* [What needs to be done] Every record below should be copied exactly, with the pictures left out.
Start of Extracted data
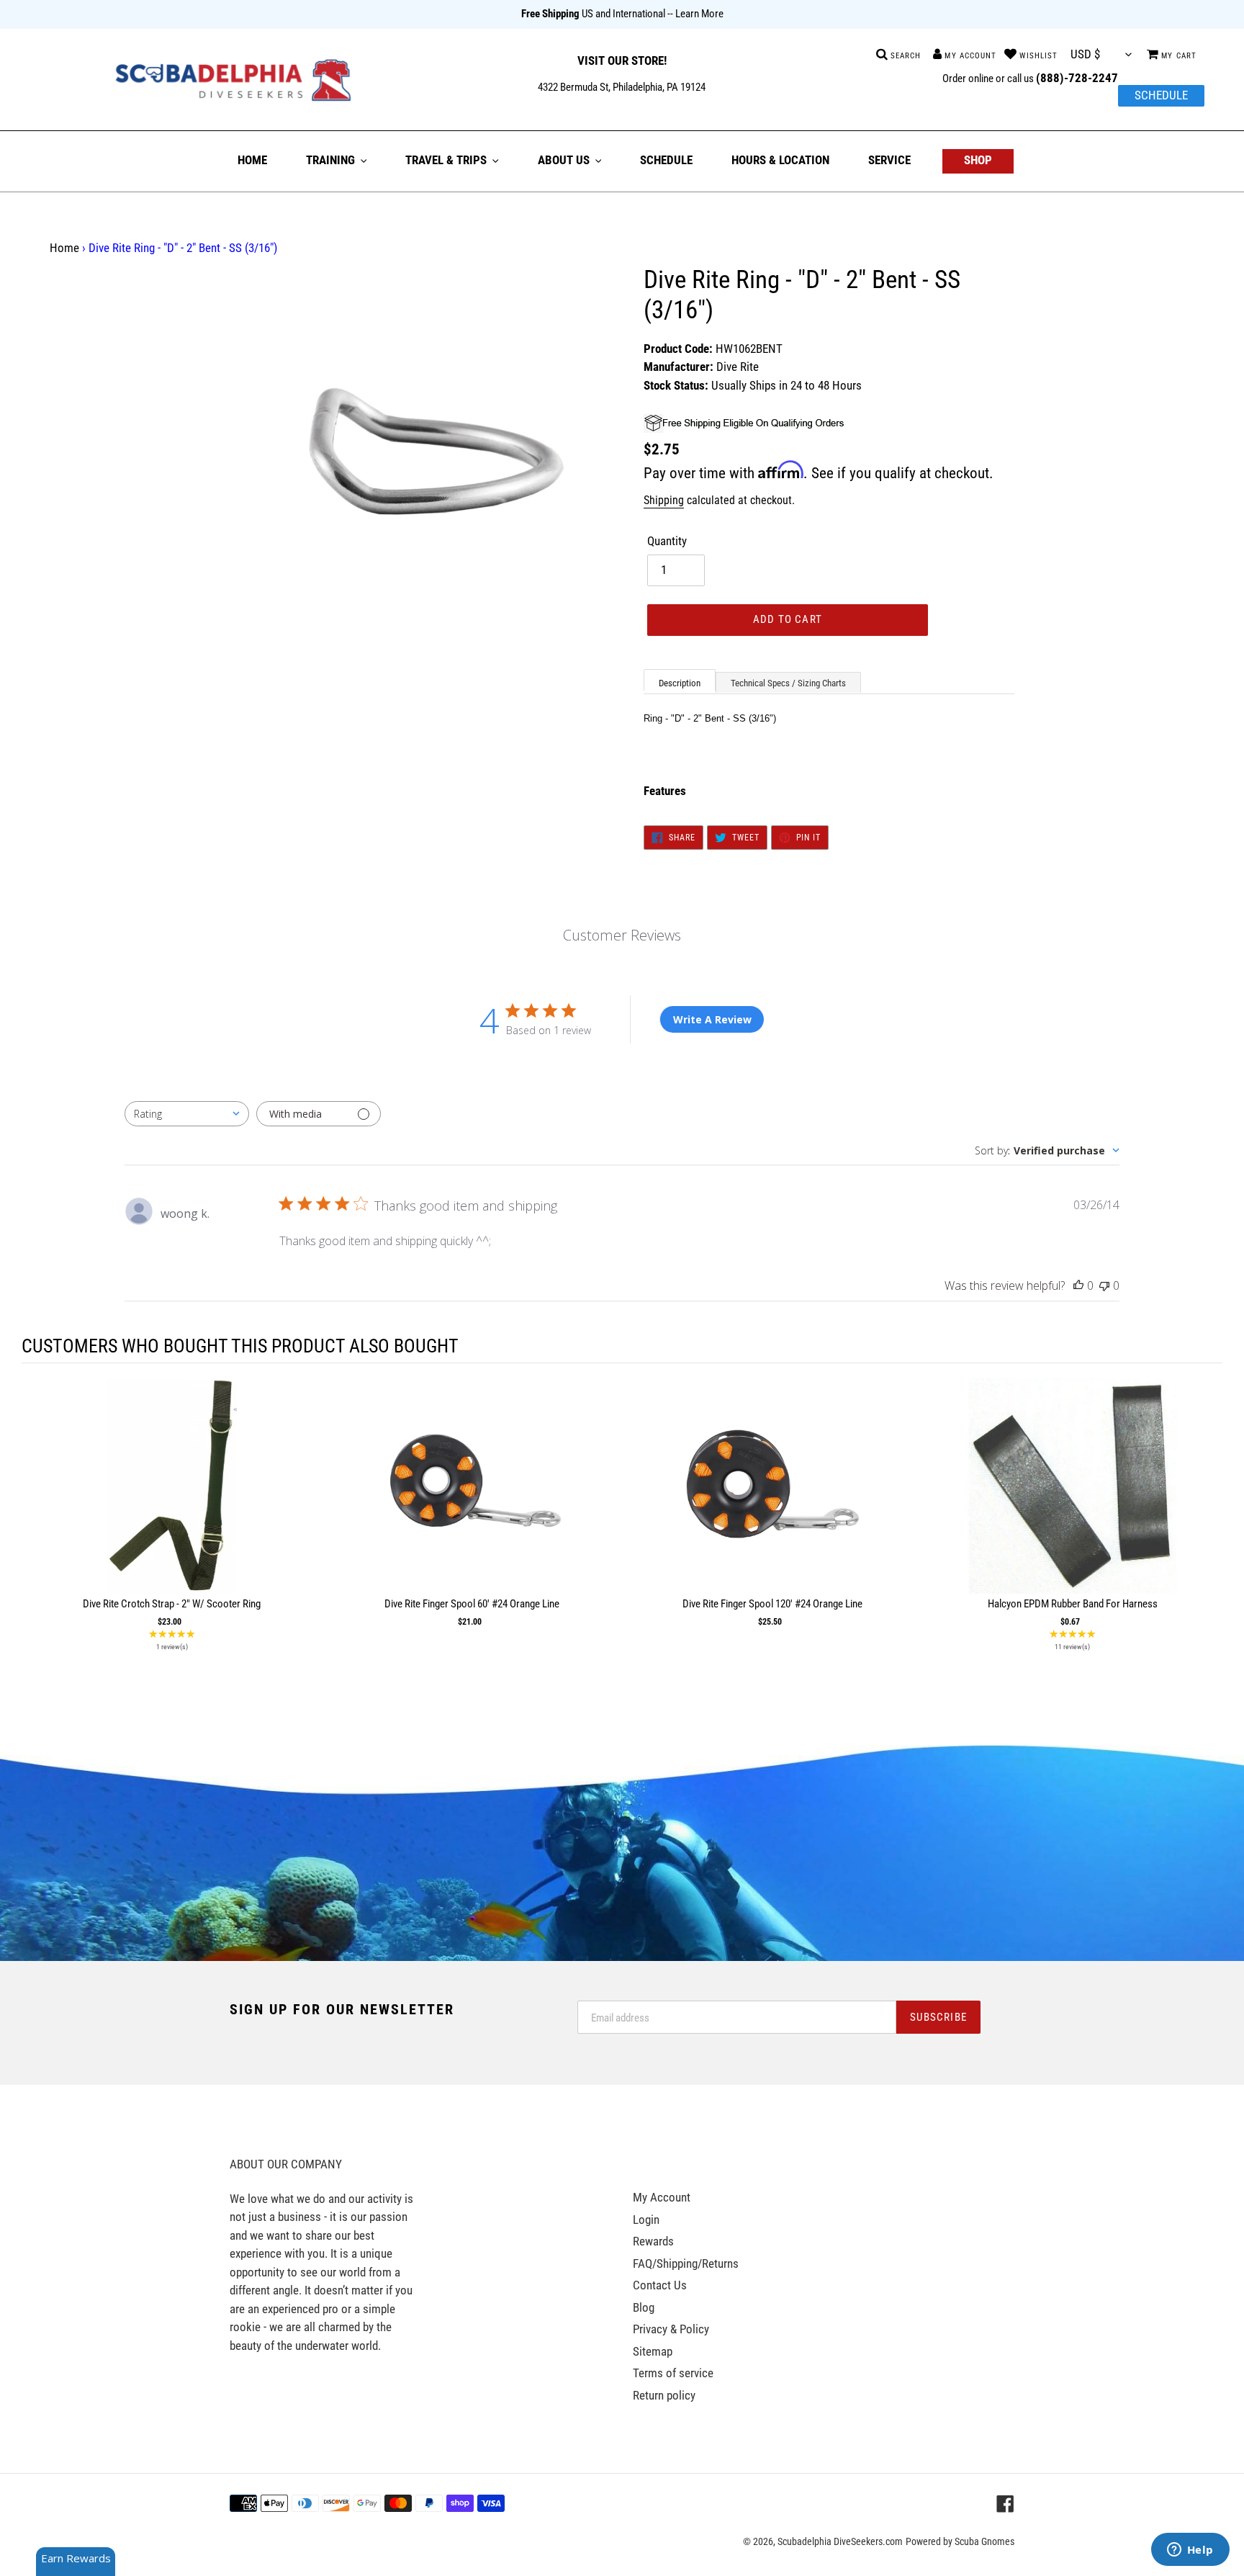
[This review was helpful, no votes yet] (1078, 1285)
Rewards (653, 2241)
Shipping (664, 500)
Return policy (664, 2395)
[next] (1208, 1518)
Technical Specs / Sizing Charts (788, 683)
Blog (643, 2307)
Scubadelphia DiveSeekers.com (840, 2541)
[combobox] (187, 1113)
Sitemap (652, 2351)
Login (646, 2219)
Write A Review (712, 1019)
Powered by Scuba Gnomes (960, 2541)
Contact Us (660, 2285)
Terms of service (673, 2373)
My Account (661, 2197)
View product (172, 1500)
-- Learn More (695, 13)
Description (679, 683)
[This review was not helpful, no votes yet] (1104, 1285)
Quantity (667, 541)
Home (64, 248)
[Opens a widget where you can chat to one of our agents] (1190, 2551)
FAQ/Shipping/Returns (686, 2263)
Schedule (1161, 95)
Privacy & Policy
End of Extracted data
* [Response below]
[This review was helpful, no votes yet] (1078, 1285)
Rewards (653, 2241)
Shipping (664, 500)
Return policy (664, 2395)
[next] (1208, 1518)
Technical Specs / Sizing Charts (788, 683)
Blog (643, 2307)
Scubadelphia DiveSeekers.com (840, 2541)
[combobox] (187, 1113)
Sitemap (652, 2351)
Login (646, 2219)
Write A Review (712, 1019)
Powered by Scuba Gnomes (960, 2541)
Contact Us (660, 2285)
Terms of service (673, 2373)
My Account (661, 2197)
View product (172, 1500)
-- Learn More (695, 13)
Description (679, 683)
[This review was not helpful, no votes yet] (1104, 1285)
Quantity (667, 541)
Home (64, 248)
[Opens a widget where you can chat to one of our agents] (1190, 2551)
FAQ/Shipping/Returns (686, 2263)
Schedule (1161, 95)
Privacy & Policy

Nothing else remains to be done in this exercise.